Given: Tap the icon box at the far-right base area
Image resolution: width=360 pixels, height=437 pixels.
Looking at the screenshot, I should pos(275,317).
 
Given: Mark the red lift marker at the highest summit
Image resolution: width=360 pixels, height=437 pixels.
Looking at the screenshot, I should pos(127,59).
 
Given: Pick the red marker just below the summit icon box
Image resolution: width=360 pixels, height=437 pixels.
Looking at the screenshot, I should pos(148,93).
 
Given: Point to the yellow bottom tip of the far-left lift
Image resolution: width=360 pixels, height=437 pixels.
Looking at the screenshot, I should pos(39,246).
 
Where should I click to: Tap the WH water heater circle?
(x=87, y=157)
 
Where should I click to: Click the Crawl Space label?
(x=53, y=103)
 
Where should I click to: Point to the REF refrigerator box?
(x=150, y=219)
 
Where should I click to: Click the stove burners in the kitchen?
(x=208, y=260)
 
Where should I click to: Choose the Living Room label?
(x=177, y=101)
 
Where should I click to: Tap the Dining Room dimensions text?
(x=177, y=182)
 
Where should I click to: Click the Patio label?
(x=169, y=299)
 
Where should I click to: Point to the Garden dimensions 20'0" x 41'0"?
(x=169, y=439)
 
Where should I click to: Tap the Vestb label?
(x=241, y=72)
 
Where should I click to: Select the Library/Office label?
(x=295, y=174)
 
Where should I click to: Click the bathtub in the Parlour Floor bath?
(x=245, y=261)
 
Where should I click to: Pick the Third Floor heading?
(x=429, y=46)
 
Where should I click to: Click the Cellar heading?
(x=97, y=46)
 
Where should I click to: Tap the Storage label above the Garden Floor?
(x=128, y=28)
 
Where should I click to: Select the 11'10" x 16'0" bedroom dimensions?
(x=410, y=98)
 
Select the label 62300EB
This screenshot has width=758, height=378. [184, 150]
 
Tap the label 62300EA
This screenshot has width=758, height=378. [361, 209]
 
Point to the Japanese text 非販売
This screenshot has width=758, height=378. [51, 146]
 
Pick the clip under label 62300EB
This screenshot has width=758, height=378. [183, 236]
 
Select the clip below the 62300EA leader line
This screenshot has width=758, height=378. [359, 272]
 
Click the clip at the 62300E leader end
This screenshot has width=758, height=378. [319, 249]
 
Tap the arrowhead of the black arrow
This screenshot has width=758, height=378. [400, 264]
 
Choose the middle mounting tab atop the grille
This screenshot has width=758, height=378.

» **WHAT THE TASK REQUIRES**
Please reproduce all of the rows above verbatim, from the first through the last.

» **REPLY**
Given: Tap the icon box at the far-right base area
Image resolution: width=360 pixels, height=437 pixels.
Looking at the screenshot, I should pos(275,317).
 
Given: Mark the red lift marker at the highest summit
Image resolution: width=360 pixels, height=437 pixels.
Looking at the screenshot, I should pos(127,59).
 
Given: Pick the red marker just below the summit icon box
Image resolution: width=360 pixels, height=437 pixels.
Looking at the screenshot, I should pos(148,93).
 
Given: Point to the yellow bottom tip of the far-left lift
Image resolution: width=360 pixels, height=437 pixels.
Looking at the screenshot, I should pos(39,246).
 
Where should I click to: Tap the WH water heater circle?
(x=87, y=157)
 
Where should I click to: Click the Crawl Space label?
(x=53, y=103)
 
Where should I click to: Point to the REF refrigerator box?
(x=150, y=219)
 
Where should I click to: Click the stove burners in the kitchen?
(x=208, y=260)
 
Where should I click to: Choose the Living Room label?
(x=177, y=101)
 
Where should I click to: Tap the Dining Room dimensions text?
(x=177, y=182)
 
Where should I click to: Click the Patio label?
(x=169, y=299)
 
Where should I click to: Point to the Garden dimensions 20'0" x 41'0"?
(x=169, y=439)
 
Where should I click to: Tap the Vestb label?
(x=241, y=72)
 
Where should I click to: Select the Library/Office label?
(x=295, y=174)
 
Where should I click to: Click the bathtub in the Parlour Floor bath?
(x=245, y=261)
 
Where should I click to: Pick the Third Floor heading?
(x=429, y=46)
 
Where should I click to: Click the Cellar heading?
(x=97, y=46)
 
Where should I click to: Tap the Storage label above the Garden Floor?
(x=128, y=28)
 
Where should I click to: Select the 11'10" x 16'0" bedroom dimensions?
(x=410, y=98)
 
Select the label 62300EB
This screenshot has width=758, height=378. [184, 150]
 
Tap the label 62300EA
This screenshot has width=758, height=378. [361, 209]
 
Point to the Japanese text 非販売
This screenshot has width=758, height=378. [51, 146]
 
Pick the clip under label 62300EB
This screenshot has width=758, height=378. [183, 236]
 
Select the clip below the 62300EA leader line
This screenshot has width=758, height=378. [359, 272]
 
Click the clip at the 62300E leader end
This screenshot has width=758, height=378. [319, 249]
 
Tap the arrowhead of the black arrow
This screenshot has width=758, height=378. [400, 264]
 
Choose the middle mounting tab atop the grille
This screenshot has width=758, height=378.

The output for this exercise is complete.